_Goal_: Duplicate the records starting at the line that contains "The image size is (1521, 856)." and ending at the line that contains "click(x=99, y=710)", including both of those lines. Leave the pictures out of your answer.

_Provided data_:

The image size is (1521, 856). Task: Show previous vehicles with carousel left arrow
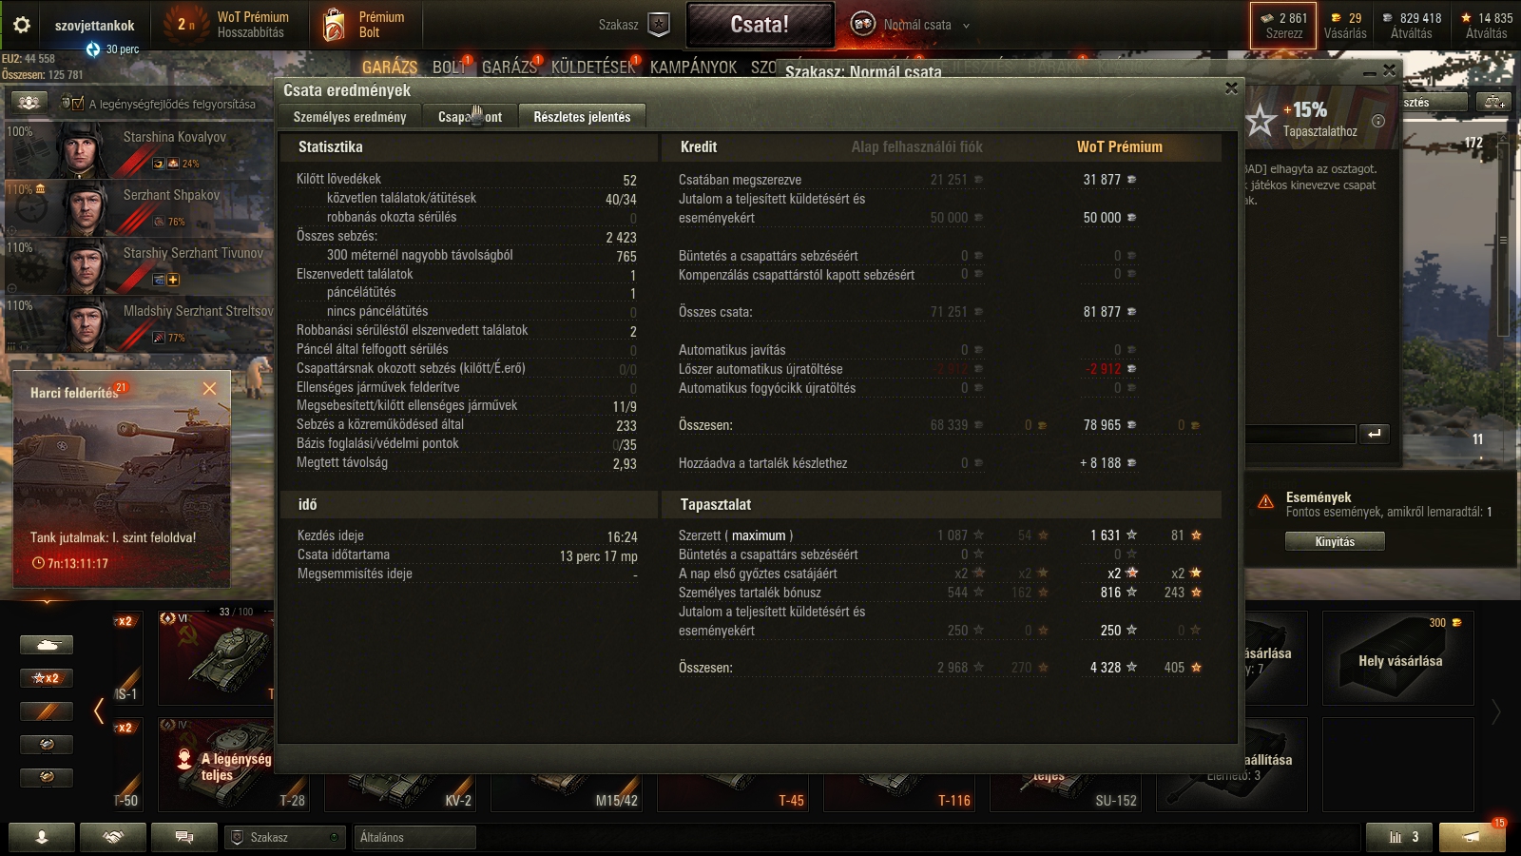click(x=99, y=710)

--

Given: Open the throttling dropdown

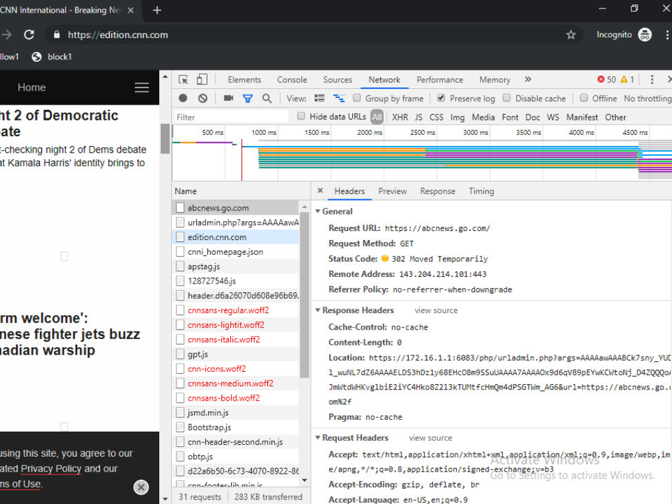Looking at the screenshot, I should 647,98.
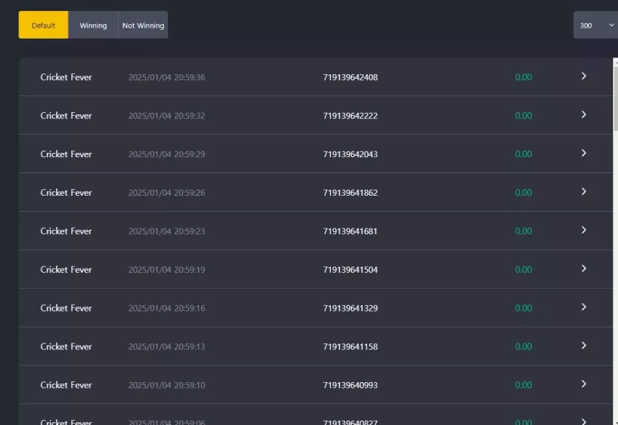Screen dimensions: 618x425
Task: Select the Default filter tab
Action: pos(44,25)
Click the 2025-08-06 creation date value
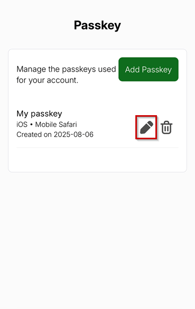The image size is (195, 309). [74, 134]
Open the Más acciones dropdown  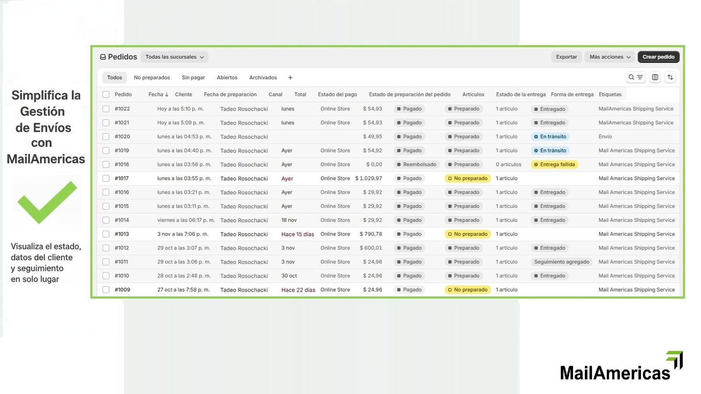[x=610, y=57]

==

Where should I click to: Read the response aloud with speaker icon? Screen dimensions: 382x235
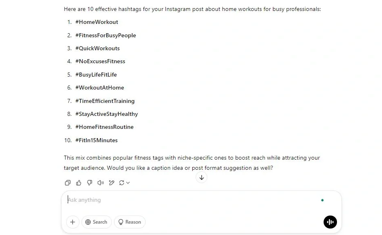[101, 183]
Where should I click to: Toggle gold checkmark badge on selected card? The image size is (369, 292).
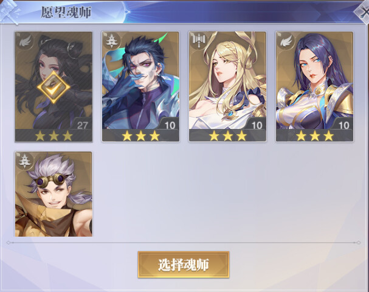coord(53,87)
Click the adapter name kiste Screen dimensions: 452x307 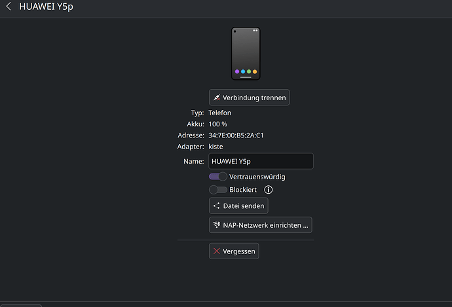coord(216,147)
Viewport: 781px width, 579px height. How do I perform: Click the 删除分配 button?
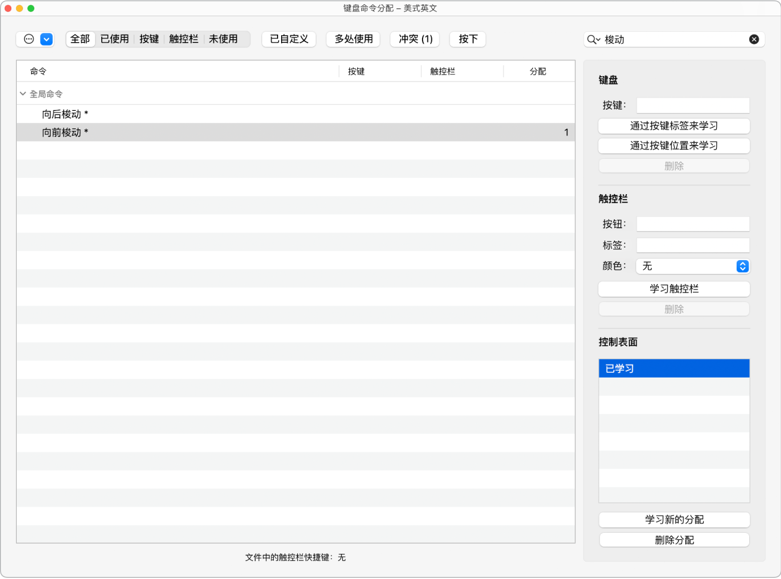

_The completed task_:
The image size is (1521, 856). Task: Show previous vehicles with carousel left arrow
click(x=99, y=710)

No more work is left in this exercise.